WHAT YOU NEED TO DO:
1. Retype the passage on physician assistants between "Physician Assisting Career" and "over 10 years.", inclusive.
2. According to the passage on physician assistants, how many physician assistants did the Bureau of Labor Statistics report for 2008?
3. Render this sentence from the passage on physician assistants in Spanish: "Physician assistants compose one of the fastest-growing occupations in the nation."

EXTRACT PROVIDED:
====
Working under the direct supervision of physicians, physician assistants, or PAs, are highly trained and capable medical practitioners in their own right:  they are licensed to see, diagnose, counsel, and even sometimes treat patients in the absence of a physician.

Like medical assistants, physician assistants work in every type of healthcare discipline and facility.  If there is a specializing physician, there is a specializing PA.  Some PAs are surgical assistants, and they perform a significant role in the operating room, and in post-operative care.

An increasing number of working physician assistants are turning to accredited online programs that advance their skills and qualify them for top positions.

Physician Assisting Career Opportunities

Related Careers: PHYSICIAN ASSISTANT

Physician assistants compose one of the fastest-growing occupations in the nation.  The Bureau of Labor Statistics reports that there were 74,800 physician assistants in 2008. That figure is expected to increase by over 29,000 by 2018; an occupational growth rate of 39%.

Projected Growth

Source: Bureau of Labor Statistics

According to the Educational Occupation Network (O*NET), there are expected to be an additional 13,800 job openings over the same time period due to retirement and vacated positions.  That’s a grand total of 42,800 available high-paying physician assistant positions over 10 years.

Physician Assistant Earnings

Not only are physician assistants one of the fastest-growing occupational groups, they are one of the best paid.
====
EXTRACTED ENTRIES:
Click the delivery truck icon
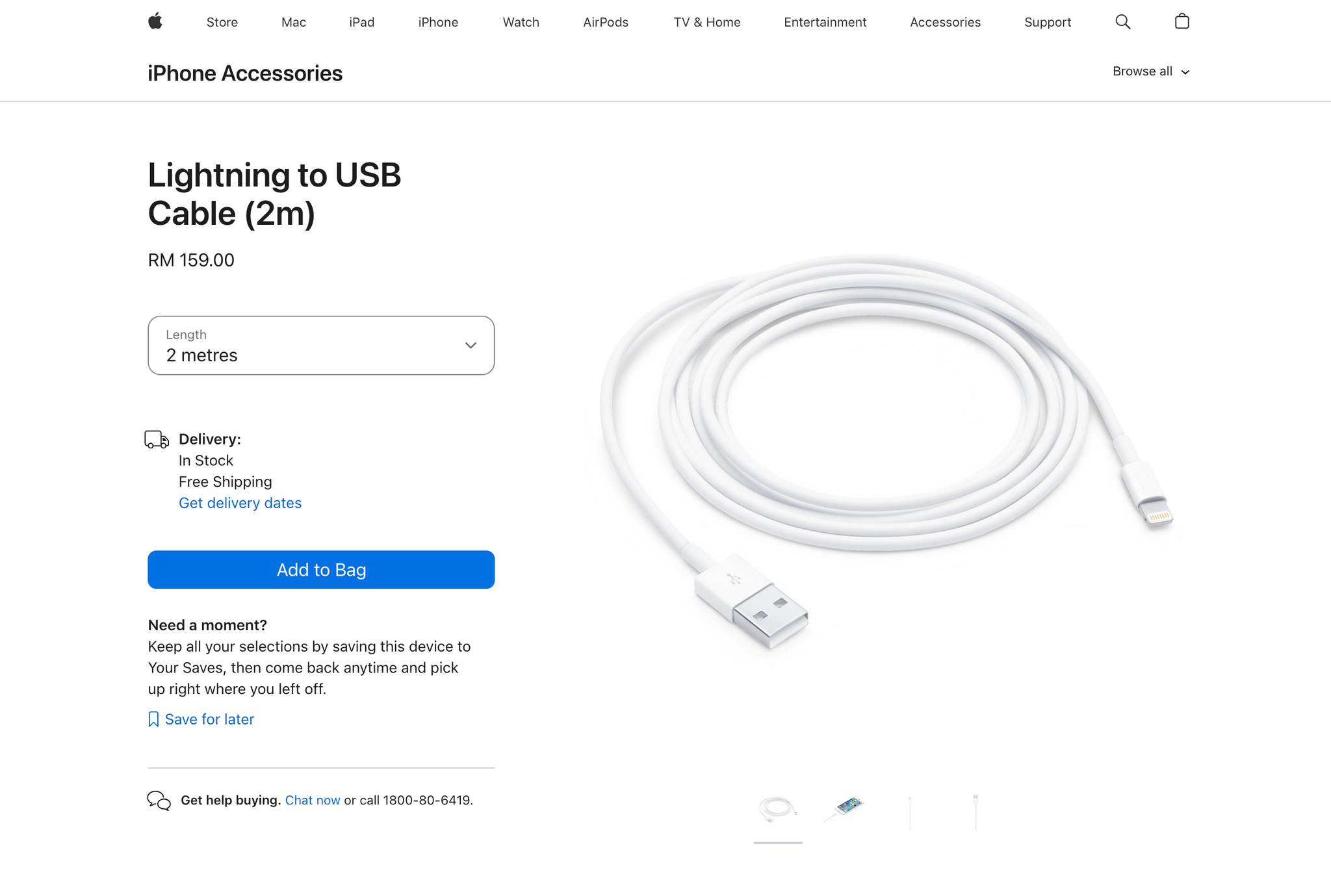The height and width of the screenshot is (896, 1331). (x=157, y=440)
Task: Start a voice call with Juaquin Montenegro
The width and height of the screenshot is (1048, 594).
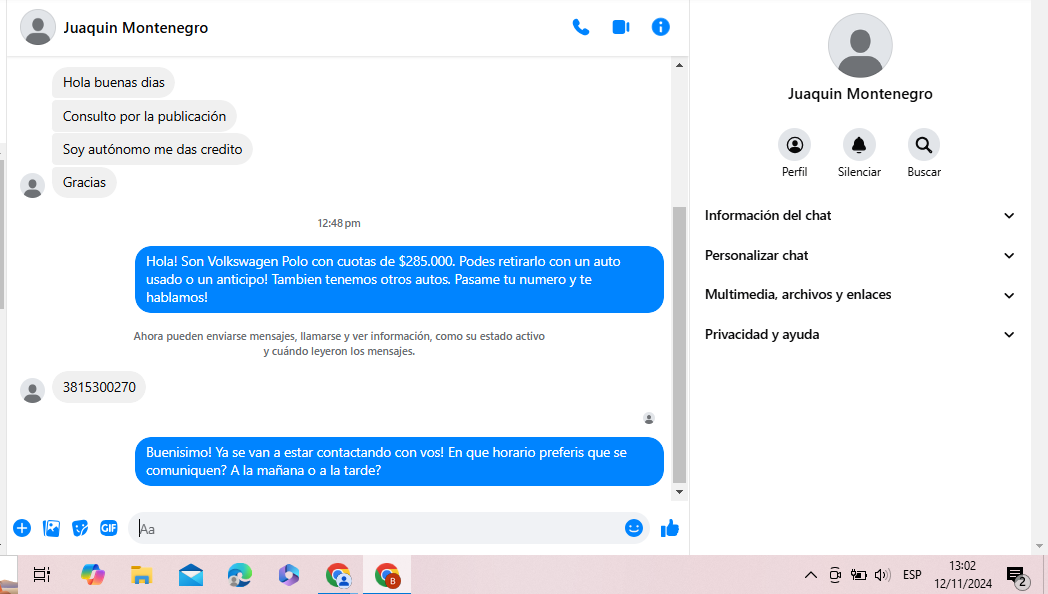Action: click(580, 27)
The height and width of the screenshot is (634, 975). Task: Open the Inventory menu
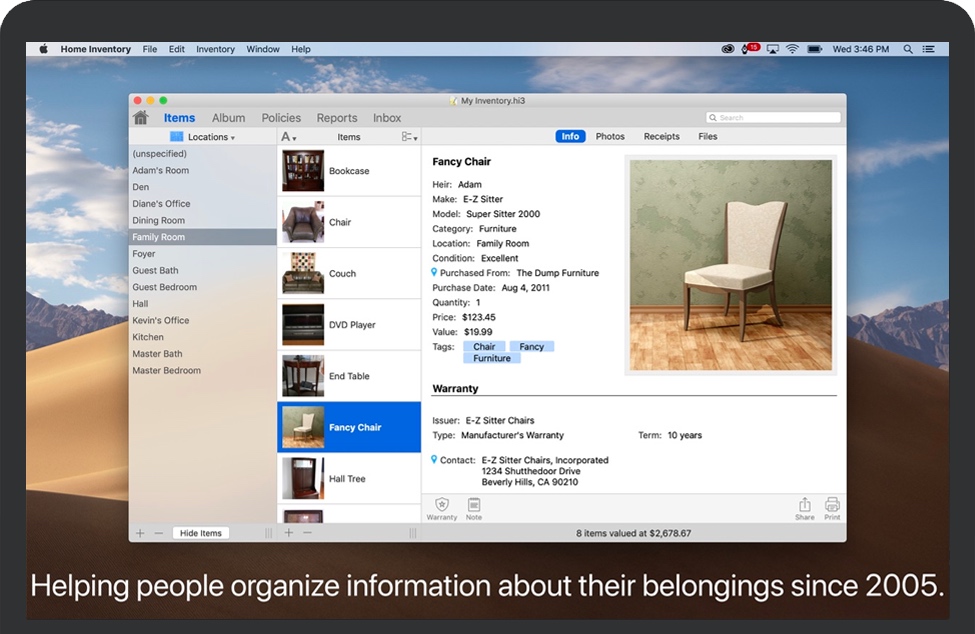click(x=215, y=49)
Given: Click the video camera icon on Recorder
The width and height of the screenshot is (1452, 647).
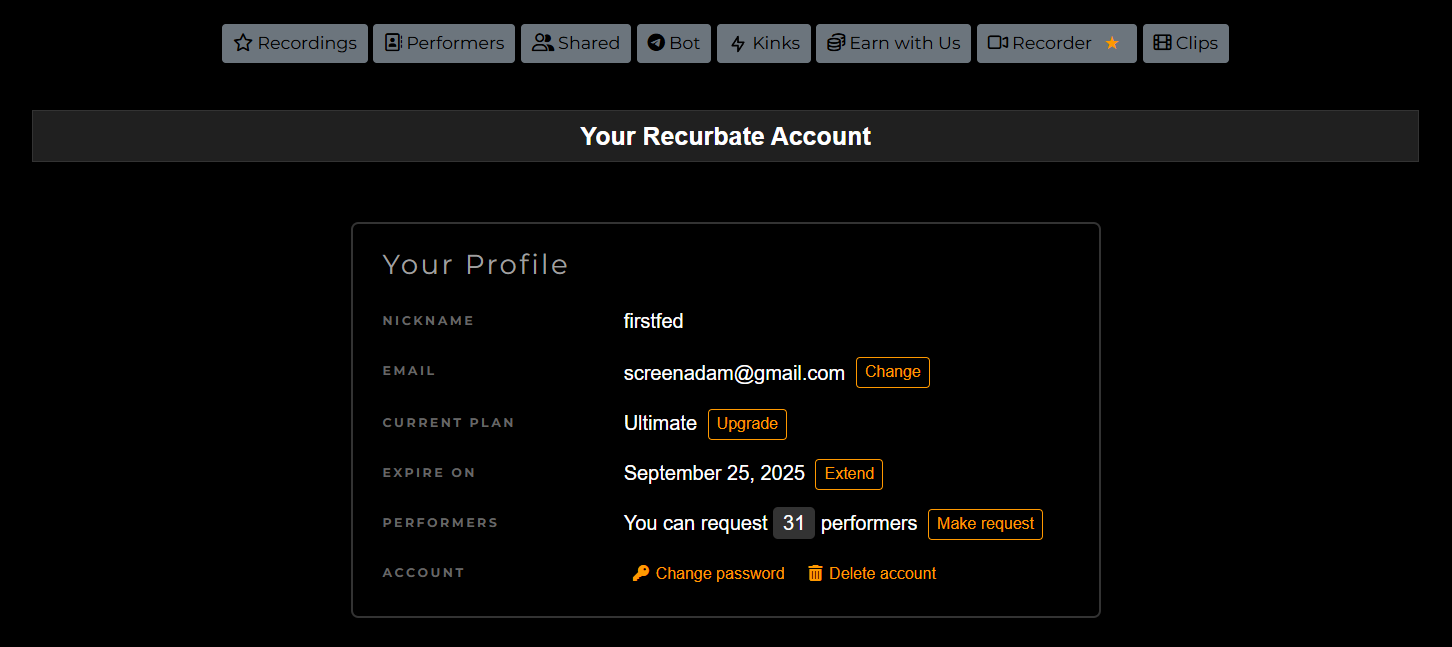Looking at the screenshot, I should pyautogui.click(x=997, y=43).
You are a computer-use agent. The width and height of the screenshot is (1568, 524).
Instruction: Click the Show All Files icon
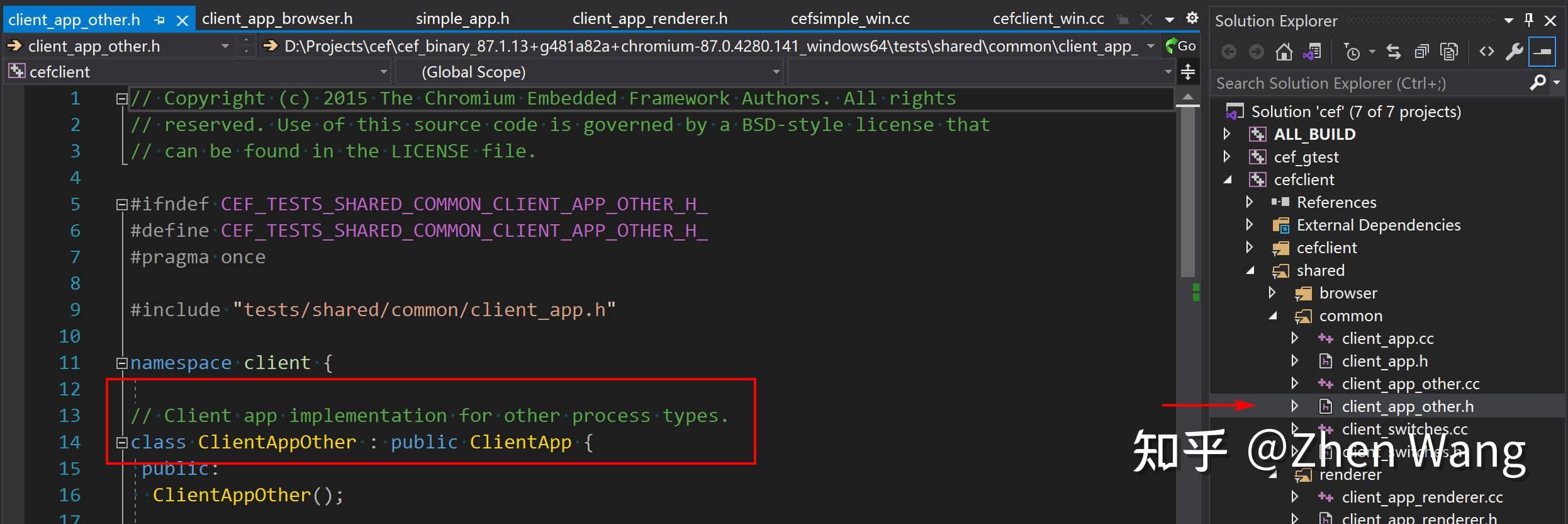click(1449, 52)
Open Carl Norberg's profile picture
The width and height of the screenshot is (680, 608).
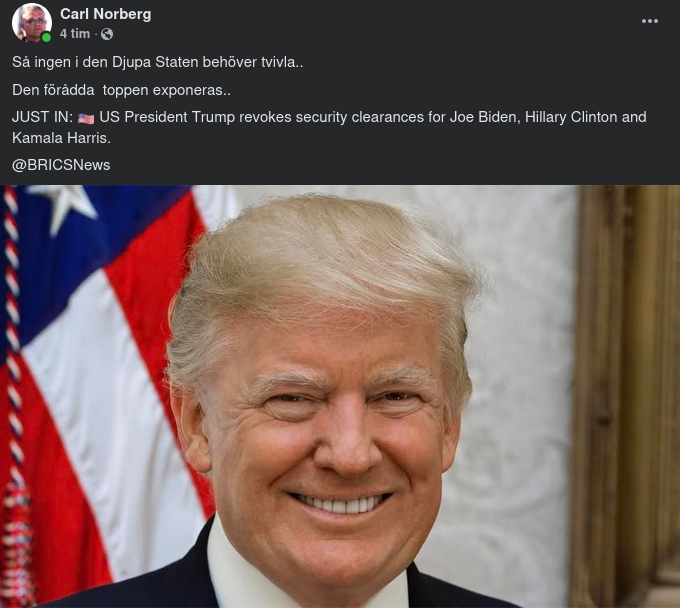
====
SOLUTIONS BELOW:
1.
Physician Assisting Career Opportunities

Related Careers: PHYSICIAN ASSISTANT

Physician assistants compose one of the fastest-growing occupations in the nation.  The Bureau of Labor Statistics reports that there were 74,800 physician assistants in 2008. That figure is expected to increase by over 29,000 by 2018; an occupational growth rate of 39%.

Projected Growth

Source: Bureau of Labor Statistics

According to the Educational Occupation Network (O*NET), there are expected to be an additional 13,800 job openings over the same time period due to retirement and vacated positions.  That’s a grand total of 42,800 available high-paying physician assistant positions over 10 years.

2. 74,800

3. Los asistentes médicos constituyen una de las ocupaciones de más rápido crecimiento en el país.